With Guest Writer, Dr.Catherine Freeman,, DAOM
What is Candida? Candida albicans is a very pervasive yeast. Most of us have it in our systems. And, for most of us, it poses no problem at all. However, in someone whose immune system becomes disrupted from exposure to antibiotics, poor diet or lack of sleep, for example, candida can begin to grow out of control.
Some common symptoms of Candida for you to consider:
|Sudden development of food sensitivities||Unusual aches and pains that do not appear to have a determinable cause (such as an injury)||Gut problems, such as bloating, constipation or diarrhea|
|Unnatural, persistent fatigue||Odd skin issues, such as dry patches||Vaginitis (inflammation of the genital area in women)|
Nutrition Guidelines for Candida
Diet plays a major role in the successful management of yeast-connected symptoms (including yeast infections, thrush, fatigue, gas, bloating, IBS symptoms, weight gain, hair loss, dandruff, and other symptoms.) The dietary recommendations focus on reducing consumption of sugar and refined carbohydrates and increasing fermented foods and beverages, vegetables, proteins and health fats.
In addition, you should complete an allergy elimination diet. The most frequent food senilities in individuals with Candida are mild, corn, wheat, yeast, eggs, citrus fruit and sugar. Be sure to avoid all foods that cause allergic reactions until symptoms subside.

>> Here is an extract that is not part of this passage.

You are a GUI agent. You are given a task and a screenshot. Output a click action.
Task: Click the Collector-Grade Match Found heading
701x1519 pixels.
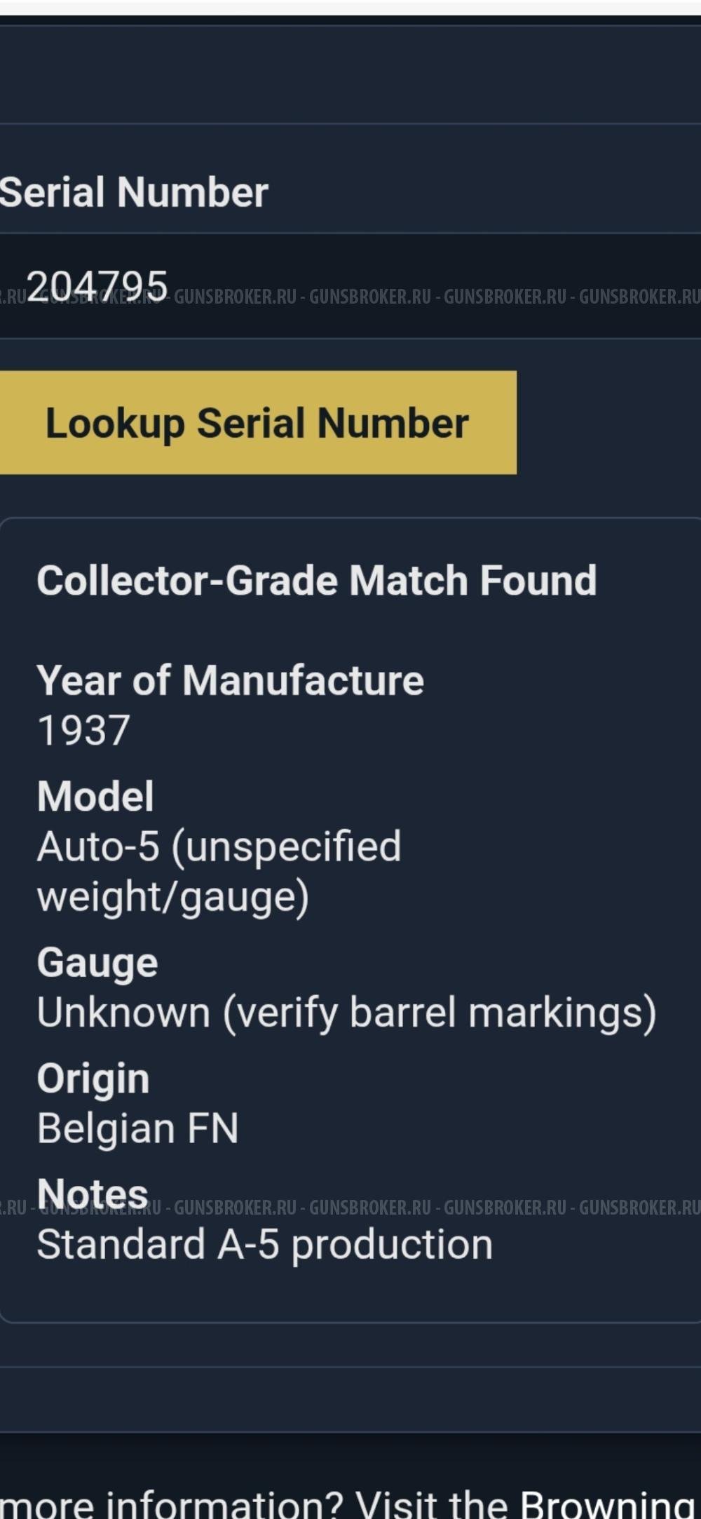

Most individuals with Candida-related illness find that as they improve, they can follow a less rigid diet, especially if they are following other measures to regain their health including the addition of probiotics, friendly yeast, hydration, nutrient dense diet, herbal antifungals or prescriptions if necessary and staying active. All of these factors help support a healthy and strong immune system and keep candida and other yeasts under control.
Foods to eat freely for 6 weeks (however, do avoid any foods you have known reactions to.)
High Water-Content Cooked Vegetables – Asparagus, Broccoli, Brussel Sprouts, Cabbage, Cauliflower, Celery, Cucumber, Eggplant, Peppers, Greens (Spinach, Mustard, Beet, Collard and Kale), Lettuce, Okra, Onions, Parsley, Radishes, String Beans, Tomatoes (Fresh), Summer Squash such as Zucchini.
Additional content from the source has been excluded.